Crazy dog ladies are much less crazy than crazy cat ladies. And this coming from a cat guy


----------



## CT Girl

It is a very positive sign that your dog is defecating outside. It sounds like your son is a mature seven so the option of attaching the leash to him would work. Try to get the dog on a regular schedule. You really do need to make sure the problem area is thoroughly cleaned with the enzyme cleaner and use it if there are new accidents. Even a well trained dog may go inside of he gets that scent. This won't stop the behavior on its own but it will make the area less enticing. It sounds like you are doing this but continue even if it doesn't look like it is effective. It sounds like you have gained some insights as to how this behavior started. It could be as simple as a break in training because the dog was not let out properly when your mother in law visited. This is much easier to deal with than a fear of pooping outside. Do let us know how things are going. I do hope things get resolved soon.


----------



## fjm

I'm the local Cat Lady, and the one with the tiny dogs ...does have the advantage that my neighbours have rather given up trying to pigeon hole me!

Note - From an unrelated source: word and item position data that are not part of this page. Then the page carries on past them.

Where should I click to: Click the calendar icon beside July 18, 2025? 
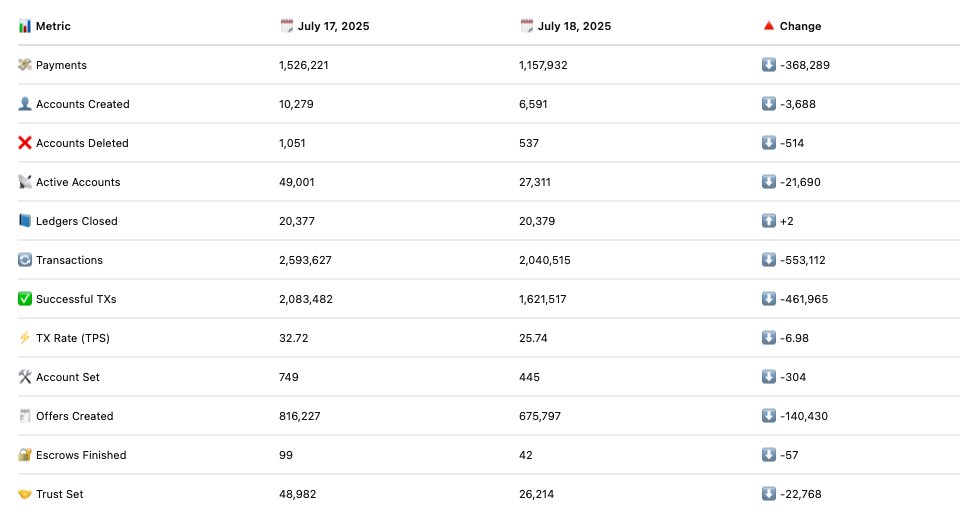coord(527,26)
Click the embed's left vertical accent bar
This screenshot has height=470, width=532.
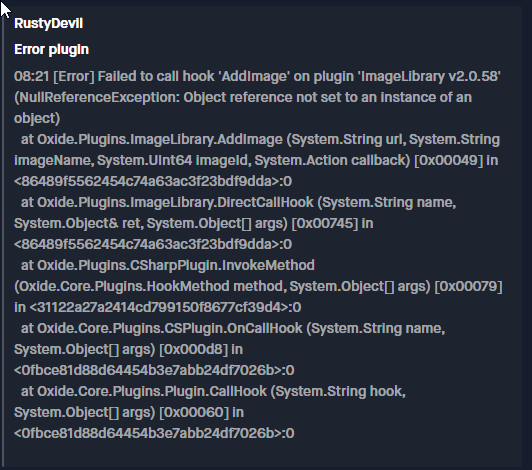pos(3,238)
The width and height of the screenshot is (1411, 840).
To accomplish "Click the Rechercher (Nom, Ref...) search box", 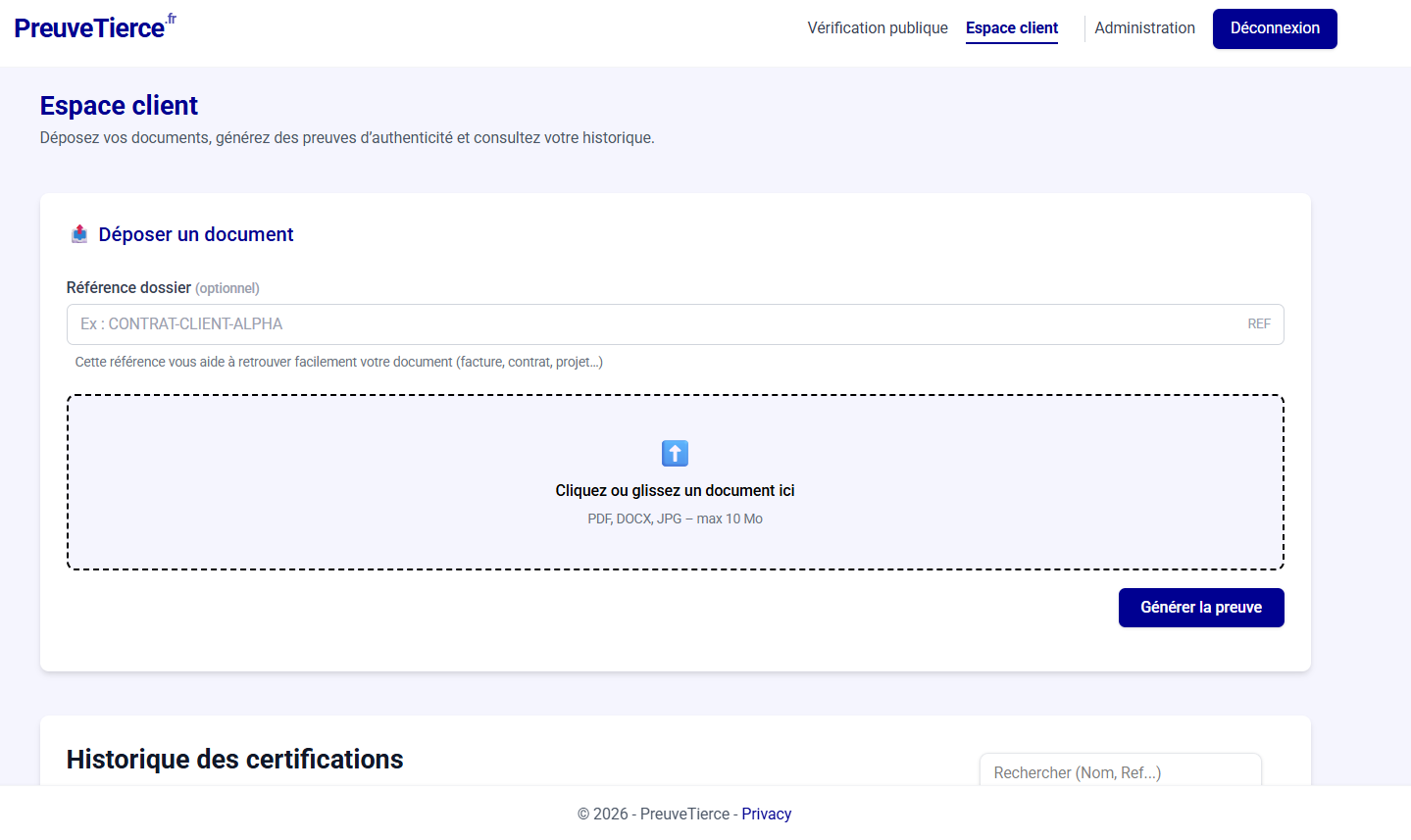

I think I would start going out with him (on a long line if necessary), waiting for him to poop, rewarding him, and working on the cue word. It would be time consuming at first, but getting the behaviour on cue should not take long with such an intelligent little dog, and once it is you only need to stay out with him for a few minutes and then he can run off to do his own thing. The communal grounds where I live are not secure and because they are shared pooper scooping is mandatory, so I always have to accompany my two on trips out (often in dressing gown and slippers and without my contact lenses in, peering myopically while clutching a poo bag - another thing for the neighbours to note!) - teaching the dogs not to take forever about their toileting therefore came fairly high on my list when they were pups!


----------



## Tossman

CT Girl said:


> It could be as simple as a break in training because the dog was not let out properly when your mother in law visited.


I really hope that's all it is! I didn't know he had been pooping outside too.

fjm, the communal pooping area would be maddening! Luckily we've got an empty field behind our house. The nice thing about poodle doo (if there is a nice thing about poodle doo) is that it's fairly small and fairly benign. If I have to have a dog pooping on my floor, I'd rather it be a poodle!


----------



## N2Mischief

I'm so happy so many people were able to give you some advice that may help! I agree that if he is going outside at times that is a good sign. 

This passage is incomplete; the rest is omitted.